This time, the issue is funding for the federal Department of Homeland Security. Republican lawmakers have withheld it as a pressure tactic in hopes of reversing President Barack Obama's recent immigration order. Since no politician can long tolerate a shutdown of the government agency protecting American soil, conservative firebrands reason, Democrats and Obama will ultimately have to give in.
The problem with this strategy is that, to the contrary, Democrats do not have to give in. Republicans do, and the only question is how much political damage they suffer before that happens.
In this way, the Homeland Security fight resembles earlier confrontations over spending cuts in 2011 and Obamacare in 2013. In the former, conservatives blocked an increase in the federal debt limit, which led to the first-ever downgrade of America's credit rating. In the latter, they refused to fund the government, triggering a shutdown.
Two common threads link all three confrontations.
First is the quest to impose an outcome that conservatives lack the constitutional clout to impose. The first two times, Democrats controlled the Senate and the White House.

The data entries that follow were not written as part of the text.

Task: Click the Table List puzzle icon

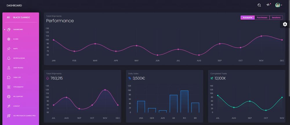Action: click(9, 77)
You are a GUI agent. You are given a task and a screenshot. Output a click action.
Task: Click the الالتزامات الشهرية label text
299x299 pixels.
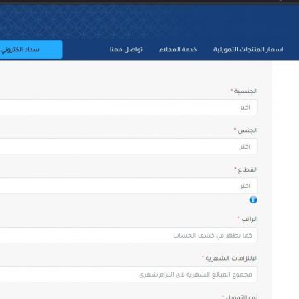[232, 258]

Now they have only the White House, but that's enough for Obama to prevail on immigration using his veto pen. One additional Democratic advantage: fear among Republican political strategists of further alienating the fast-growing Hispanic constituency in the run-up to the 2016 presidential election.
Second is the use of an unsustainable tactic to achieve those outcomes. Americans want their security agency to remain on the job, just as they want sound and stable credit markets and a functioning federal government. As the party explicitly making those basic functions hostage to other objectives, Republicans rather than Democrats suffer the political blame if they're impeded.

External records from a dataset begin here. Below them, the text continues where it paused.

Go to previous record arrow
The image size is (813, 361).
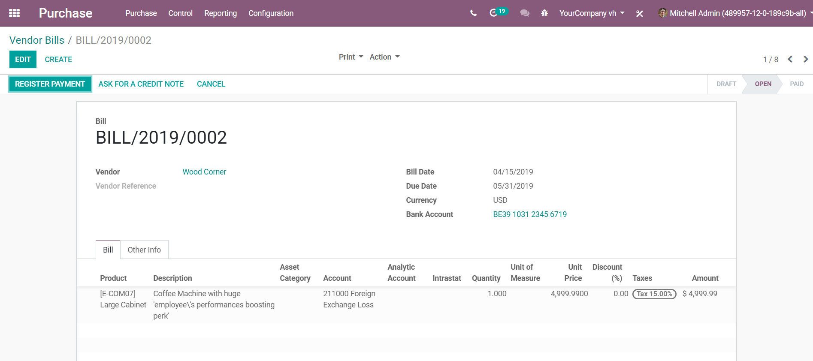click(790, 60)
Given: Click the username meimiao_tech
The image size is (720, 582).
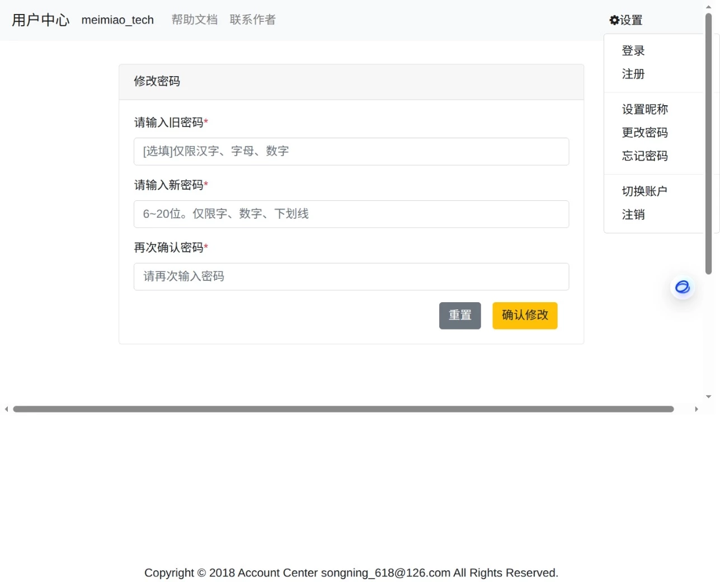Looking at the screenshot, I should click(x=117, y=20).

What makes the current standoff riskier for Republicans is that they control both houses of Congress. House Speaker John Boehner and Senate Majority Leader Mitch McConnell have vowed to prevent further debt crises or government shutdowns to show the nation their party can govern responsibly.

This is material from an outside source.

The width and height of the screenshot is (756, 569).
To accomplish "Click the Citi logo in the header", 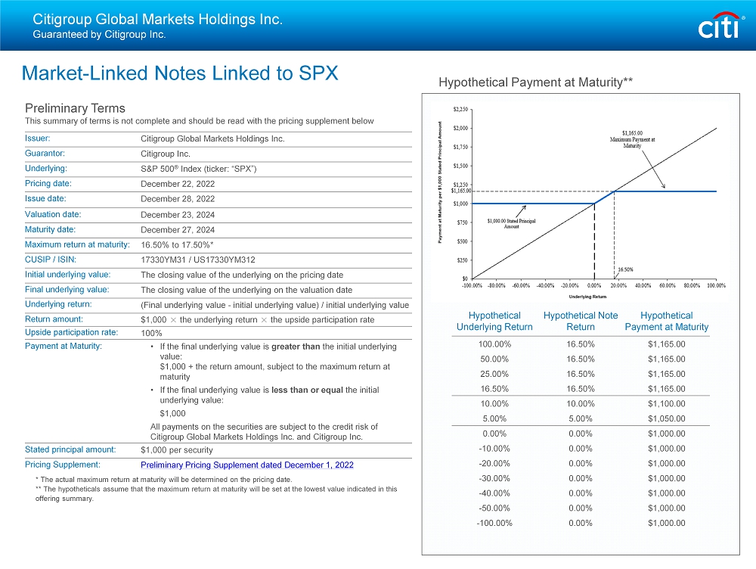I will pos(720,26).

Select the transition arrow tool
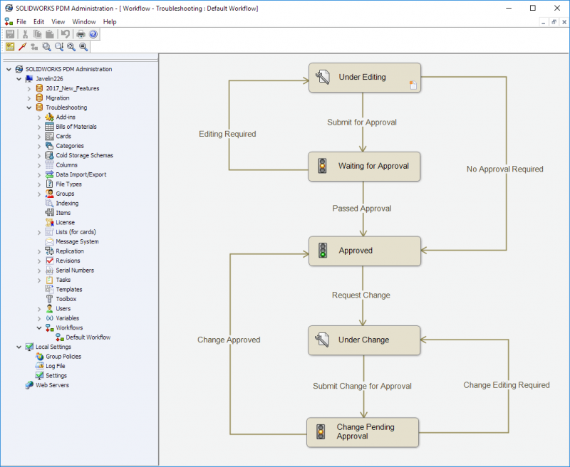(21, 46)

That matters to the eventual Republican presidential nominee as well as to the party's attempt to hold Congress in 2016. Polls have consistently shown Republicans with a poorer national image than Democrats in recent years. That matters most in the heavier voter turnouts that occurs during elections for the White House.
All of which explains why McConnell and other Senate Republican leaders surrendered on tying Homeland Security funding to reversal of Obama's immigration order. Republican Whip John Cornyn noted that the federal judiciary—which does have the constitutional ability to block Obama—has already done so at least temporarily through a federal judge's ruling against the White House.
Whether Boehner can persuade House Republicans to accept that small victory for now and avoid a Homeland Security shutdown is unclear. His caucus was meeting Wednesday morning to discuss the matter.
Privately, GOP lawmakers and aides concede that has to happen one way or another. The longer it takes, the less secure Republican political prospects will be.